Историкъ стоитъ здѣсь лицомъ къ лицу съ безпримѣрнымъ явленіемъ; онъ видитъ предъ собой систему, возстановляющую «droits de l’homme» неуклоннымъ утвержденіемъ правъ Божіихъ, производящую чисто-моральными средствами новый порядокъ вещей, гарантирующій каждой личности свободное развитіе ея силъ и способностей и тѣмъ обусловливающій всеобщее благополучіе. Да. здѣсь воочію всѣхъ предстоитъ религія, вопреки всякихъ преслѣдованій и смертныхъ приговоровъ, торжествующая надъ своими могущественными противниками, «потому что немудрое Божіе мудрѣе человѣковъ, и немощное Божіе сильнѣе человѣковъ. Но Богъ избралъ немудрое міра, чтобы посрамить мудрыхъ, и немощное міра избралъ Богъ, чтобы посрамить сильное; и незнатное міра и уничиженное избралъ Богъ, и не сущее, чтобы упразднить сущее, для того, чтобы никакая плоть не хвалилась предъ Богомъ» (1 Кор. I, 25—29). И если уже въ этомъ не видѣть дѣло Божіе, то какое же еще требуется доказательство Творческаго всемогущества? Въ такомъ случаѣ, «если бы кто и изъ мертвыхъ воскресъ, — не повѣрятъ» (Лук. XYI, 31).

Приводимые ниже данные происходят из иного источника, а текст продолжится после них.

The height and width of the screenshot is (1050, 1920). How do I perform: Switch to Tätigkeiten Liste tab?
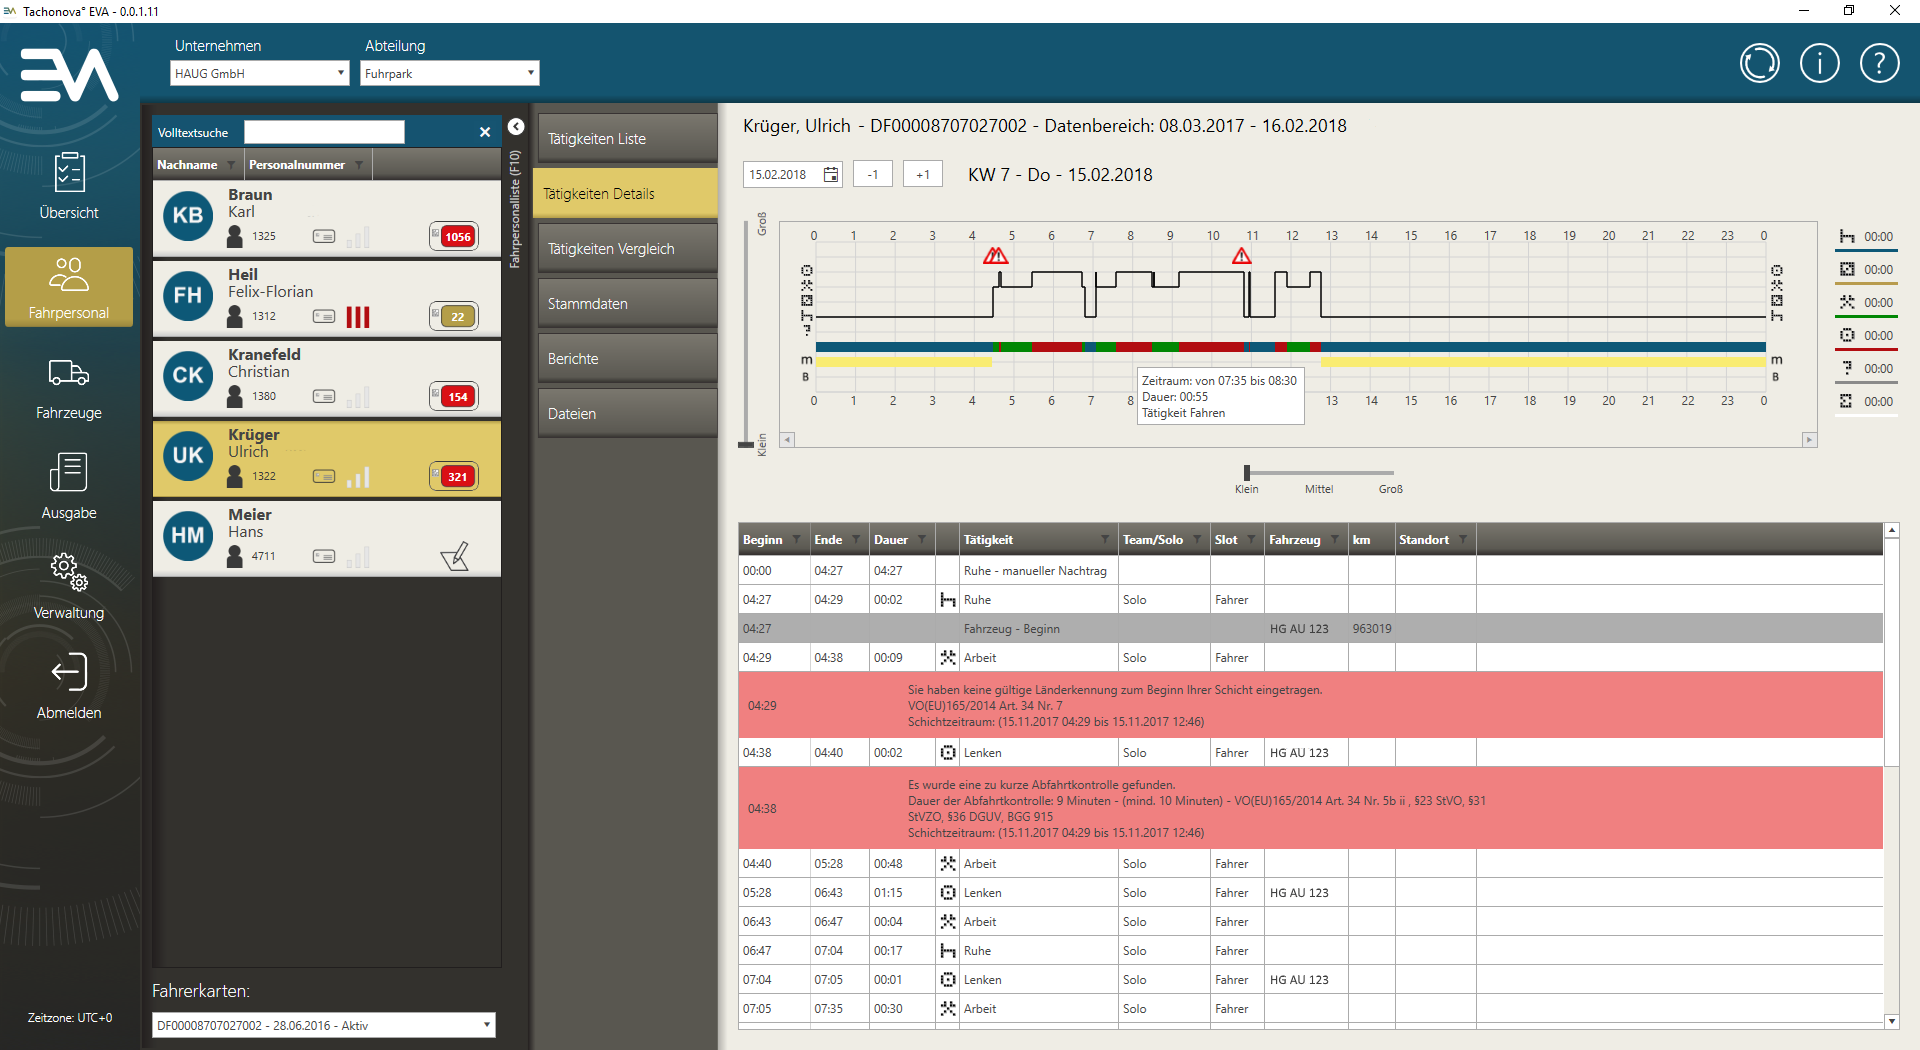coord(625,139)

Нашъ вѣкъ въ особенности требуетъ фактовъ и документовъ. Ихъ можно представить, сколько угодно, и мы только затрудняемся обиліемъ матеріаловъ, для которыхъ окажется мало мѣста въ настоящей статьѣ. Наши современники, подчасъ, обращающіе свое завистливое око къ древнеримскому язычеству, едва ли, даже, и подозрѣваютъ все то, чѣмъ мы обязаны христіанству: такъ, къ сожалѣнію, они далеки отъ него и такъ слабо проникнуты его животворными началами. А, между тѣмъ, все доброе въ семейной и въ общественной жизни глубоко коренится въ христіанской вѣрѣ. «Не представляется ли невозможнымъ», спрашиваетъ вышеупомянутый историкъ, «что во времена Цезарей и Антониновъ, въ самомъ расцвѣтѣ гуманности и цивилизаціи, считали совсѣмъ зауряднымъ явленіемъ, что какой либо отецъ полагалъ своего ребенка на порогѣ своего дома и здѣсь оставлялъ его на голодную и холодную смерть, если не хотѣлъ его воспитывать? Такой обычай продолжался до временъ Константина, причемъ .ни одинъ честный человѣкъ не проникался негодованіемъ, и, даже, самъ Сенека, по видимому, не поражался этимъ» (см. вышеуказ. соч. стр. 352 І-го т.).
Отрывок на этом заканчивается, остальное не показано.